> **TASK STATEMENT**:
Beginning with the line where "June 8, 2012 at 10:28 am (163, 510)" appears, retype every remaining line of the data below, both the first and last included.
--- RECORDED INFORMATION Enclosed Below ---
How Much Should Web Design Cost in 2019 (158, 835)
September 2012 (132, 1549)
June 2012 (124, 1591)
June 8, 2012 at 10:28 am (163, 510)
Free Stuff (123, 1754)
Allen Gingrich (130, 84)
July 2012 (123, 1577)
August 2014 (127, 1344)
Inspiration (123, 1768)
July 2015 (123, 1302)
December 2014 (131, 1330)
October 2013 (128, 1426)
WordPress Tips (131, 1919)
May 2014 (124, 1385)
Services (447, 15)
--- End of Enclosed RECORDED INFORMATION ---
> **ANSWER SECTION**:
June 8, 2012 at 10:28 am (163, 510)
Free Stuff (123, 1754)
Allen Gingrich (130, 84)
July 2012 (123, 1577)
August 2014 (127, 1344)
Inspiration (123, 1768)
July 2015 (123, 1302)
December 2014 (131, 1330)
October 2013 (128, 1426)
WordPress Tips (131, 1919)
May 2014 (124, 1385)
Services (447, 15)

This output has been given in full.